Assignment: Your output must match the records exactly, line for line.
———
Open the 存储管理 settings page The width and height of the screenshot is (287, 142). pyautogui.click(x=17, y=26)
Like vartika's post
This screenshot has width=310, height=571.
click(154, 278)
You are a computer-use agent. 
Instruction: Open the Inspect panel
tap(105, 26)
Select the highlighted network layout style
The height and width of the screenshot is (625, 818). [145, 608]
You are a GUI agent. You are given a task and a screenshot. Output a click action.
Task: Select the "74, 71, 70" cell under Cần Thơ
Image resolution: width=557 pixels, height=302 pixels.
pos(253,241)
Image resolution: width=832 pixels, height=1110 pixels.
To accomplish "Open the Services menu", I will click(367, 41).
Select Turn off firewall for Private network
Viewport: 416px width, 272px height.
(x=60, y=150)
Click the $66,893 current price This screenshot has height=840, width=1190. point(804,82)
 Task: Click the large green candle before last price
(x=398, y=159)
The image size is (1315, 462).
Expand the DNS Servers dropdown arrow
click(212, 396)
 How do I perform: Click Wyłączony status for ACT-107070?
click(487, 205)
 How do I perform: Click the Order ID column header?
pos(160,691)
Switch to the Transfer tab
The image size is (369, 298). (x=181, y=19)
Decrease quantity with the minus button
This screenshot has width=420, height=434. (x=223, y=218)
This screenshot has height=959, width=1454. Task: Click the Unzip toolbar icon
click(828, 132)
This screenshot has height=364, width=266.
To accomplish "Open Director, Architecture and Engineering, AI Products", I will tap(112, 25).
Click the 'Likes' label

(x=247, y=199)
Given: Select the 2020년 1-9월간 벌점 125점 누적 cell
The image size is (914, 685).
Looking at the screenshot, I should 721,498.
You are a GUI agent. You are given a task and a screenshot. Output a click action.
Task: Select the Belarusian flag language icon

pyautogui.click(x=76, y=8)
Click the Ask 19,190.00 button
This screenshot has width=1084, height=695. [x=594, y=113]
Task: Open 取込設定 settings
———
Written response:
Open the 存储管理 settings page The width and height of the screenshot is (287, 142). pyautogui.click(x=17, y=26)
Like vartika's post
This screenshot has width=310, height=571.
click(154, 278)
You are a computer-use agent. 
Instruction: Open the Inspect panel
tap(105, 26)
Select the highlighted network layout style
The height and width of the screenshot is (625, 818). [145, 608]
You are a GUI agent. You are given a task and a screenshot. Output a click action.
Task: Select the "74, 71, 70" cell under Cần Thơ
Image resolution: width=557 pixels, height=302 pixels.
pos(253,241)
Image resolution: width=832 pixels, height=1110 pixels.
To accomplish "Open the Services menu", I will click(367, 41).
Select Turn off firewall for Private network
Viewport: 416px width, 272px height.
(x=60, y=150)
Click the $66,893 current price This screenshot has height=840, width=1190. point(804,82)
 Task: Click the large green candle before last price
(x=398, y=159)
The image size is (1315, 462).
Expand the DNS Servers dropdown arrow
click(212, 396)
 How do I perform: Click Wyłączony status for ACT-107070?
click(487, 205)
 How do I perform: Click the Order ID column header?
pos(160,691)
Switch to the Transfer tab
The image size is (369, 298). (x=181, y=19)
Decrease quantity with the minus button
This screenshot has width=420, height=434. (x=223, y=218)
This screenshot has height=959, width=1454. Task: Click the Unzip toolbar icon
click(828, 132)
This screenshot has height=364, width=266.
To accomplish "Open Director, Architecture and Engineering, AI Products", I will tap(112, 25).
Click the 'Likes' label

(x=247, y=199)
Given: Select the 2020년 1-9월간 벌점 125점 누적 cell
The image size is (914, 685).
Looking at the screenshot, I should 721,498.
You are a GUI agent. You are given a task and a screenshot. Output a click action.
Task: Select the Belarusian flag language icon

pyautogui.click(x=76, y=8)
Click the Ask 19,190.00 button
This screenshot has width=1084, height=695. [x=594, y=113]
Task: Open 取込設定 settings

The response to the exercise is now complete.